(DATA FOR THIS TASK Opens)

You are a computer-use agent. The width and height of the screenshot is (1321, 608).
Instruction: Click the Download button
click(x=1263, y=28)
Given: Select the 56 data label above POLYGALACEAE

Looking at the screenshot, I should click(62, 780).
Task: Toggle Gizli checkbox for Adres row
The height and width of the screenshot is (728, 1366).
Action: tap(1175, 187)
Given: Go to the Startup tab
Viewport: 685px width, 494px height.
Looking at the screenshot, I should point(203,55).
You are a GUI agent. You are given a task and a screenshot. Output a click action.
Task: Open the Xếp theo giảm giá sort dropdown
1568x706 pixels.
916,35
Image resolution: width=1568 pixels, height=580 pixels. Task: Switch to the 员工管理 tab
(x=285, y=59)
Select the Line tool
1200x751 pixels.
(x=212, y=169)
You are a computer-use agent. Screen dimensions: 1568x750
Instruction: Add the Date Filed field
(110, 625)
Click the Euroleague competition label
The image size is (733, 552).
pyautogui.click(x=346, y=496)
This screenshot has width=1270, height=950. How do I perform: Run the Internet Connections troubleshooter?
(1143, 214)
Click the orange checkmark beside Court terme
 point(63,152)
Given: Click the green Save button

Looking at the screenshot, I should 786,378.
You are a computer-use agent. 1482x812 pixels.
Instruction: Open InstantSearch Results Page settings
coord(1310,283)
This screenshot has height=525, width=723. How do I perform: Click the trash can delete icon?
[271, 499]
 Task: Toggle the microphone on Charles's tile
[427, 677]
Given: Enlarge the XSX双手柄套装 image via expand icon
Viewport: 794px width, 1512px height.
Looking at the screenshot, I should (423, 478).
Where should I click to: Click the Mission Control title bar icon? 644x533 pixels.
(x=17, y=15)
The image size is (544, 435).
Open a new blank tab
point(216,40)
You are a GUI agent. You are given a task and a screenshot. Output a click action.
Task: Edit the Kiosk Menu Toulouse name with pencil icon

(DATA FOR THIS TASK Closes)

**WORK INSTRUCTIONS**
Reproduce the whole listing above exactly.

**RESULT**
You are a computer-use agent. The width and height of the screenshot is (1321, 608).
Instruction: Click the Download button
click(x=1263, y=28)
Given: Select the 56 data label above POLYGALACEAE

Looking at the screenshot, I should click(62, 780).
Task: Toggle Gizli checkbox for Adres row
The height and width of the screenshot is (728, 1366).
Action: tap(1175, 187)
Given: Go to the Startup tab
Viewport: 685px width, 494px height.
Looking at the screenshot, I should point(203,55).
You are a GUI agent. You are given a task and a screenshot. Output a click action.
Task: Open the Xếp theo giảm giá sort dropdown
1568x706 pixels.
916,35
Image resolution: width=1568 pixels, height=580 pixels. Task: Switch to the 员工管理 tab
(x=285, y=59)
Select the Line tool
1200x751 pixels.
(x=212, y=169)
You are a computer-use agent. Screen dimensions: 1568x750
Instruction: Add the Date Filed field
(110, 625)
Click the Euroleague competition label
The image size is (733, 552).
pyautogui.click(x=346, y=496)
This screenshot has width=1270, height=950. How do I perform: Run the Internet Connections troubleshooter?
(1143, 214)
Click the orange checkmark beside Court terme
 point(63,152)
Given: Click the green Save button

Looking at the screenshot, I should 786,378.
You are a computer-use agent. 1482x812 pixels.
Instruction: Open InstantSearch Results Page settings
coord(1310,283)
This screenshot has height=525, width=723. How do I perform: Click the trash can delete icon?
[271, 499]
 Task: Toggle the microphone on Charles's tile
[427, 677]
Given: Enlarge the XSX双手柄套装 image via expand icon
Viewport: 794px width, 1512px height.
Looking at the screenshot, I should (423, 478).
Where should I click to: Click the Mission Control title bar icon? 644x533 pixels.
(x=17, y=15)
The image size is (544, 435).
Open a new blank tab
point(216,40)
You are a GUI agent. You are given a task and a screenshot. Output a click action.
Task: Edit the Kiosk Menu Toulouse name with pencil icon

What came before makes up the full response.